What to produce:
Would you write out the entries below, every one of them, exactly?

_ _ _ _ _ _ _

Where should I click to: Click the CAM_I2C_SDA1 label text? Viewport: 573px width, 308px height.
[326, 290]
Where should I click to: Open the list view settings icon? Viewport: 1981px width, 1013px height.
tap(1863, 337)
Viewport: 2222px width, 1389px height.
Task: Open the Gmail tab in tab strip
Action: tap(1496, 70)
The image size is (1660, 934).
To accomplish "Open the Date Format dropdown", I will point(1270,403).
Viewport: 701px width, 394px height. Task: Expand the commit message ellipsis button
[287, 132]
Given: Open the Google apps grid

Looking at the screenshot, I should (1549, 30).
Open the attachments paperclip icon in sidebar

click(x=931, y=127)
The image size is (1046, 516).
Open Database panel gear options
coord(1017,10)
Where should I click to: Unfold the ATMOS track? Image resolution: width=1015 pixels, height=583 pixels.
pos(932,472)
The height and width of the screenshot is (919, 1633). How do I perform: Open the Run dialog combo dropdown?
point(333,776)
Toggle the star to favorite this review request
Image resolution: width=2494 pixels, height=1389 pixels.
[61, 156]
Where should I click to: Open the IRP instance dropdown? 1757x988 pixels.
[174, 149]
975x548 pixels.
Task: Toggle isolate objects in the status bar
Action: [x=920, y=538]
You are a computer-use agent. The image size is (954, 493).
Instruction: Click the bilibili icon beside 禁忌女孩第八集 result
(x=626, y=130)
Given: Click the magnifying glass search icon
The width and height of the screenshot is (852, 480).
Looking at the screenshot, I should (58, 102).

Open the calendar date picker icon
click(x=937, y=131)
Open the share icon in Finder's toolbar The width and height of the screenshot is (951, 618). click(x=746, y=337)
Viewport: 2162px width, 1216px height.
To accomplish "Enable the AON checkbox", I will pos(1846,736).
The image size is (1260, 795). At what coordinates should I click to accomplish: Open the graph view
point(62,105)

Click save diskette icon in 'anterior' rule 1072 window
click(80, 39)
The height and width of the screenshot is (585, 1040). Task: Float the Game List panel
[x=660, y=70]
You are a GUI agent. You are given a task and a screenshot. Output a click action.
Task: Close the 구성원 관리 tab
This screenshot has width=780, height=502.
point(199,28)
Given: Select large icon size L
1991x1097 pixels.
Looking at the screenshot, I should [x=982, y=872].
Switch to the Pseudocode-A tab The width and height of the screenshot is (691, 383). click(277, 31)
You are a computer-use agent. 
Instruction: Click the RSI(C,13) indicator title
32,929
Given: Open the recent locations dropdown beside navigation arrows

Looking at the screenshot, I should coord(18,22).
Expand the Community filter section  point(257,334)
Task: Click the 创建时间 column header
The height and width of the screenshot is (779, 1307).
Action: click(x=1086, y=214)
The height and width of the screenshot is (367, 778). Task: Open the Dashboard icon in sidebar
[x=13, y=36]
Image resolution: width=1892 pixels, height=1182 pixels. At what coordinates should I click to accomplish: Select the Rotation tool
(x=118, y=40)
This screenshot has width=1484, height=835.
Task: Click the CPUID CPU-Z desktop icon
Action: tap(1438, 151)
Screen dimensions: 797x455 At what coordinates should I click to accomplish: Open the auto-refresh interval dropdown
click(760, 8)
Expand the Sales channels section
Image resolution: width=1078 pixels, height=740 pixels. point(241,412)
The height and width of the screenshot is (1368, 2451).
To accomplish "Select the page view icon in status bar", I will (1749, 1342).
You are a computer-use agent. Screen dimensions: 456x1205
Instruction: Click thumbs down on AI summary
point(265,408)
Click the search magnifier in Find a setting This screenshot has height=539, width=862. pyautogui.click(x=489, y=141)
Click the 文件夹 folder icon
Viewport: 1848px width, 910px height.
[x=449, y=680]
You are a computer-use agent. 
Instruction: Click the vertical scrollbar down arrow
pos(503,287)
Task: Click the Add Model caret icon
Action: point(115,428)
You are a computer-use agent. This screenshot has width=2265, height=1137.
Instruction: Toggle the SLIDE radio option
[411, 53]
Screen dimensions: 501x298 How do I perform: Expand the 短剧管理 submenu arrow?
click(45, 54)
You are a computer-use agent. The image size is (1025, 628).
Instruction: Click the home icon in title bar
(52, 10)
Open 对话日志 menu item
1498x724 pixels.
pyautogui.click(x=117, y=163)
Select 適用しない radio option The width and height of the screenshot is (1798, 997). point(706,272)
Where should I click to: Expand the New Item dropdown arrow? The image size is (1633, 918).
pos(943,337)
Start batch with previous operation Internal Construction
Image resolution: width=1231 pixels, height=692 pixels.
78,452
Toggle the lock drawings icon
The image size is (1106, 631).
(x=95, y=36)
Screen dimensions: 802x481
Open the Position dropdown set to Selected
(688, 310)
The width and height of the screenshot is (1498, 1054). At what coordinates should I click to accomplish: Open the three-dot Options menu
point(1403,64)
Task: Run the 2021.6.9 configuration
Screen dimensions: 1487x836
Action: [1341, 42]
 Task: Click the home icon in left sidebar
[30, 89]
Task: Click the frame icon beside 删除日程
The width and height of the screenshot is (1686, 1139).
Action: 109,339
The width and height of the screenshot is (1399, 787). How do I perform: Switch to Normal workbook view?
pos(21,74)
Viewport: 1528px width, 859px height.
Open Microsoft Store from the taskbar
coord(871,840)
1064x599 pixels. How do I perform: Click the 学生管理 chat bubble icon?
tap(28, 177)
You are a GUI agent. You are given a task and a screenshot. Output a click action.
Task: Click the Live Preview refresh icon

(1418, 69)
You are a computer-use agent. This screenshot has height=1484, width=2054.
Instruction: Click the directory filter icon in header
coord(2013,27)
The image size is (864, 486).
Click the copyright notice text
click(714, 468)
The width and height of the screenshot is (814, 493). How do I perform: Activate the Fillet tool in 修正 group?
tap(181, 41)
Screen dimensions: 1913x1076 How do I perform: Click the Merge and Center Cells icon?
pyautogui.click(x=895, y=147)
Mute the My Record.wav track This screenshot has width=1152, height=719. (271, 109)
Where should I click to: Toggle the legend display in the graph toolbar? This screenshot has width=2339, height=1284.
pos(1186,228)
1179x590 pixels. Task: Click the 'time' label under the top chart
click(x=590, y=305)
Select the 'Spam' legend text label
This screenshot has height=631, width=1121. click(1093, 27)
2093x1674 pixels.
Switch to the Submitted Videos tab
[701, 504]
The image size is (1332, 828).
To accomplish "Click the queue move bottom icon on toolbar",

_ _ _ _ _ _ _

Answer box:
Where should I click to: Click the CAM_I2C_SDA1 label text? Viewport: 573px width, 308px height.
[326, 290]
Where should I click to: Open the list view settings icon? Viewport: 1981px width, 1013px height.
tap(1863, 337)
Viewport: 2222px width, 1389px height.
Task: Open the Gmail tab in tab strip
Action: tap(1496, 70)
The image size is (1660, 934).
To accomplish "Open the Date Format dropdown", I will point(1270,403).
Viewport: 701px width, 394px height. Task: Expand the commit message ellipsis button
[287, 132]
Given: Open the Google apps grid

Looking at the screenshot, I should (1549, 30).
Open the attachments paperclip icon in sidebar

click(x=931, y=127)
The image size is (1046, 516).
Open Database panel gear options
coord(1017,10)
Where should I click to: Unfold the ATMOS track? Image resolution: width=1015 pixels, height=583 pixels.
pos(932,472)
The height and width of the screenshot is (919, 1633). How do I perform: Open the Run dialog combo dropdown?
point(333,776)
Toggle the star to favorite this review request
Image resolution: width=2494 pixels, height=1389 pixels.
[61, 156]
Where should I click to: Open the IRP instance dropdown? 1757x988 pixels.
[174, 149]
975x548 pixels.
Task: Toggle isolate objects in the status bar
Action: [x=920, y=538]
You are a computer-use agent. The image size is (954, 493).
Instruction: Click the bilibili icon beside 禁忌女孩第八集 result
(x=626, y=130)
Given: Click the magnifying glass search icon
The width and height of the screenshot is (852, 480).
Looking at the screenshot, I should (58, 102).

Open the calendar date picker icon
click(x=937, y=131)
Open the share icon in Finder's toolbar The width and height of the screenshot is (951, 618). click(x=746, y=337)
Viewport: 2162px width, 1216px height.
To accomplish "Enable the AON checkbox", I will pos(1846,736).
The image size is (1260, 795). At what coordinates should I click to accomplish: Open the graph view
point(62,105)

Click save diskette icon in 'anterior' rule 1072 window
click(80, 39)
The height and width of the screenshot is (585, 1040). Task: Float the Game List panel
[x=660, y=70]
You are a GUI agent. You are given a task and a screenshot. Output a click action.
Task: Close the 구성원 관리 tab
This screenshot has width=780, height=502.
point(199,28)
Given: Select large icon size L
1991x1097 pixels.
Looking at the screenshot, I should [x=982, y=872].
Switch to the Pseudocode-A tab The width and height of the screenshot is (691, 383). click(277, 31)
You are a computer-use agent. 
Instruction: Click the RSI(C,13) indicator title
32,929
Given: Open the recent locations dropdown beside navigation arrows

Looking at the screenshot, I should coord(18,22).
Expand the Community filter section  point(257,334)
Task: Click the 创建时间 column header
The height and width of the screenshot is (779, 1307).
Action: click(x=1086, y=214)
The height and width of the screenshot is (367, 778). Task: Open the Dashboard icon in sidebar
[x=13, y=36]
Image resolution: width=1892 pixels, height=1182 pixels. At what coordinates should I click to accomplish: Select the Rotation tool
(x=118, y=40)
This screenshot has width=1484, height=835.
Task: Click the CPUID CPU-Z desktop icon
Action: tap(1438, 151)
Screen dimensions: 797x455 At what coordinates should I click to accomplish: Open the auto-refresh interval dropdown
click(760, 8)
Expand the Sales channels section
Image resolution: width=1078 pixels, height=740 pixels. point(241,412)
The height and width of the screenshot is (1368, 2451).
To accomplish "Select the page view icon in status bar", I will (1749, 1342).
You are a computer-use agent. Screen dimensions: 456x1205
Instruction: Click thumbs down on AI summary
point(265,408)
Click the search magnifier in Find a setting This screenshot has height=539, width=862. pyautogui.click(x=489, y=141)
Click the 文件夹 folder icon
Viewport: 1848px width, 910px height.
[x=449, y=680]
You are a computer-use agent. 
Instruction: Click the vertical scrollbar down arrow
pos(503,287)
Task: Click the Add Model caret icon
Action: point(115,428)
You are a computer-use agent. This screenshot has width=2265, height=1137.
Instruction: Toggle the SLIDE radio option
[411, 53]
Screen dimensions: 501x298 How do I perform: Expand the 短剧管理 submenu arrow?
click(45, 54)
You are a computer-use agent. The image size is (1025, 628).
Instruction: Click the home icon in title bar
(52, 10)
Open 对话日志 menu item
1498x724 pixels.
pyautogui.click(x=117, y=163)
Select 適用しない radio option The width and height of the screenshot is (1798, 997). point(706,272)
Where should I click to: Expand the New Item dropdown arrow? The image size is (1633, 918).
pos(943,337)
Start batch with previous operation Internal Construction
Image resolution: width=1231 pixels, height=692 pixels.
78,452
Toggle the lock drawings icon
The image size is (1106, 631).
(x=95, y=36)
Screen dimensions: 802x481
Open the Position dropdown set to Selected
(688, 310)
The width and height of the screenshot is (1498, 1054). At what coordinates should I click to accomplish: Open the three-dot Options menu
point(1403,64)
Task: Run the 2021.6.9 configuration
Screen dimensions: 1487x836
Action: [1341, 42]
 Task: Click the home icon in left sidebar
[30, 89]
Task: Click the frame icon beside 删除日程
The width and height of the screenshot is (1686, 1139).
Action: 109,339
The width and height of the screenshot is (1399, 787). How do I perform: Switch to Normal workbook view?
pos(21,74)
Viewport: 1528px width, 859px height.
Open Microsoft Store from the taskbar
coord(871,840)
1064x599 pixels. How do I perform: Click the 学生管理 chat bubble icon?
tap(28, 177)
You are a GUI agent. You are given a task and a screenshot. Output a click action.
Task: Click the Live Preview refresh icon

(1418, 69)
You are a computer-use agent. This screenshot has height=1484, width=2054.
Instruction: Click the directory filter icon in header
coord(2013,27)
The image size is (864, 486).
Click the copyright notice text
click(714, 468)
The width and height of the screenshot is (814, 493). How do I perform: Activate the Fillet tool in 修正 group?
tap(181, 41)
Screen dimensions: 1913x1076 How do I perform: Click the Merge and Center Cells icon?
pyautogui.click(x=895, y=147)
Mute the My Record.wav track This screenshot has width=1152, height=719. (271, 109)
Where should I click to: Toggle the legend display in the graph toolbar? This screenshot has width=2339, height=1284.
pos(1186,228)
1179x590 pixels. Task: Click the 'time' label under the top chart
click(x=590, y=305)
Select the 'Spam' legend text label
This screenshot has height=631, width=1121. click(1093, 27)
2093x1674 pixels.
Switch to the Submitted Videos tab
[701, 504]
The image size is (1332, 828).
To accomplish "Click the queue move bottom icon on toolbar",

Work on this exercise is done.